They are also a little more expensive, on the order of a buck to a buck and a quarter per order, depending on the dosage of meat you want. (You choose between third- and half-pound allotments, and your options include, in addition to buffalo and beef, organic beef and turkey.) But they are dressed just like their more plebeian siblings, in garb that ranges from a simple slice of cheese (American, Swiss, cheddar, jack, or mozzarella) to more elaborate combinations involving mushrooms, bacon, blue cheese, and avocado. There is even a Hawaiian burger, topped with pineapple rings — shades, for some of us, of the dread Hawaiian pizza from undergraduate days.
But let us first consider the terrain as it might appear to a vegetarian or someone who just isn’t that hungry. Our party one evening included such a person, and her eye was first drawn to the ocean burger, where said eye remained until we were told the fish was deep-fried. So long, see you tomorrow. That left the garden burger ($8.95), which the menu card laconically described as a “grilled vegetarian patty” with slices of avocado and a sauté of mushrooms and onions. I was not feeling too optimistic in this matter, fearing that we would be served one of those disks of mashed legumes with bits of carrot and peas and a few sprouts shooting forth like strands of uncombable hair. But the vegetarian patty turned out to be quite nearly fantastic, of plausibly burgerish texture and well seasoned with cumin and just enough cayenne pepper to be interesting. The avocado and sauté were fine, and the side of coleslaw needed only some salt to pass muster.
The pepper jack buffalo burger ($9.75 for a one-third-pound edition) didn’t carry much of a pepper charge — a pity, since pepper jack cheese is a lively variant of a stolid old standby. But the meat was so luxurious it did not matter: it was intensely flavored without being greasy and had been cooked medium rare, as ordered, with a center rosy as a child’s cheeks on a bright winter morn. The organic-beef version (also $9.75 for one third of a pound) was creditable, but it did not have quite the intensity of flavor or the moistness.

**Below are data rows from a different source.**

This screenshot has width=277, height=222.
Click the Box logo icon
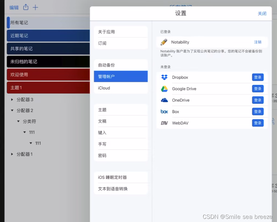pos(164,111)
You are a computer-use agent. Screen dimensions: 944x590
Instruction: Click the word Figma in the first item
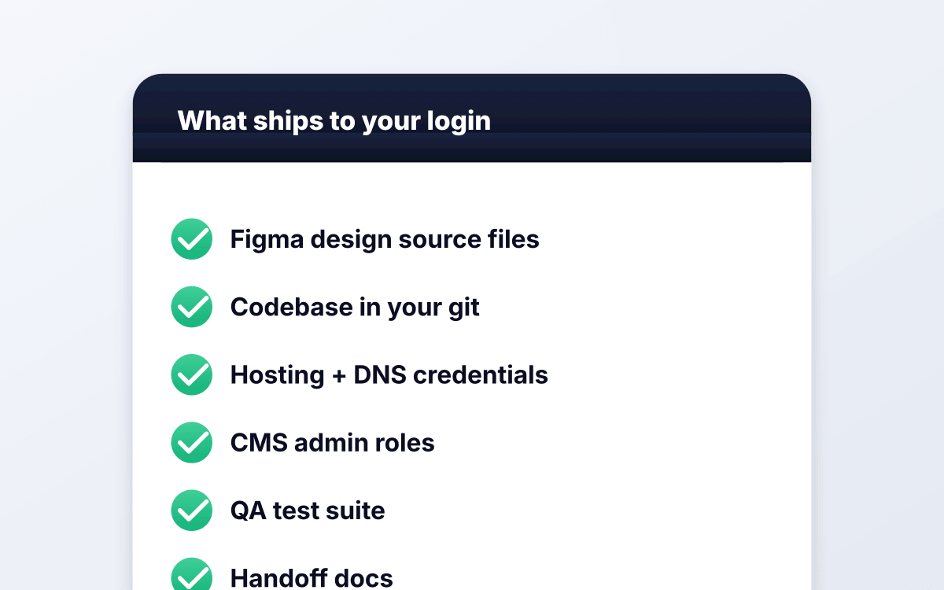point(267,240)
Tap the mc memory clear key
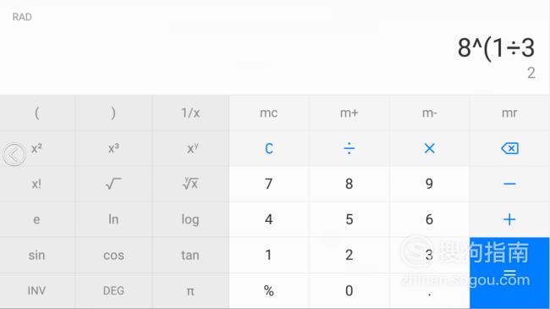 [269, 113]
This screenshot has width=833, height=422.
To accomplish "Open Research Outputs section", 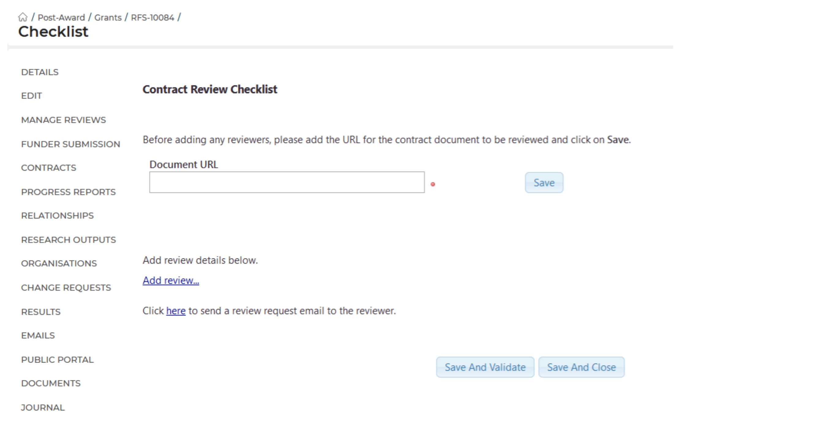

We tried the latter — along with an excellent pastrami sandwich ($7.95) served with commendable fries — at the Castro location, which opened recently in one of those upstairs-downstairs buildings across the street from the Cala Market. Previously there had been several generations of Italian restaurants in the split-level space, and a canopy of inverted wine goblets still hangs like a flock of glass bats on a rack above the bar on the main floor. The aura is sunny and pleasant, with an unobstructed view of street traffic (which is ceaseless and stares right back at you), but it doesn’t feel like a place that serves buffalo wings and buffalo burgers, and it doesn’t look anything like its West Portal sibling.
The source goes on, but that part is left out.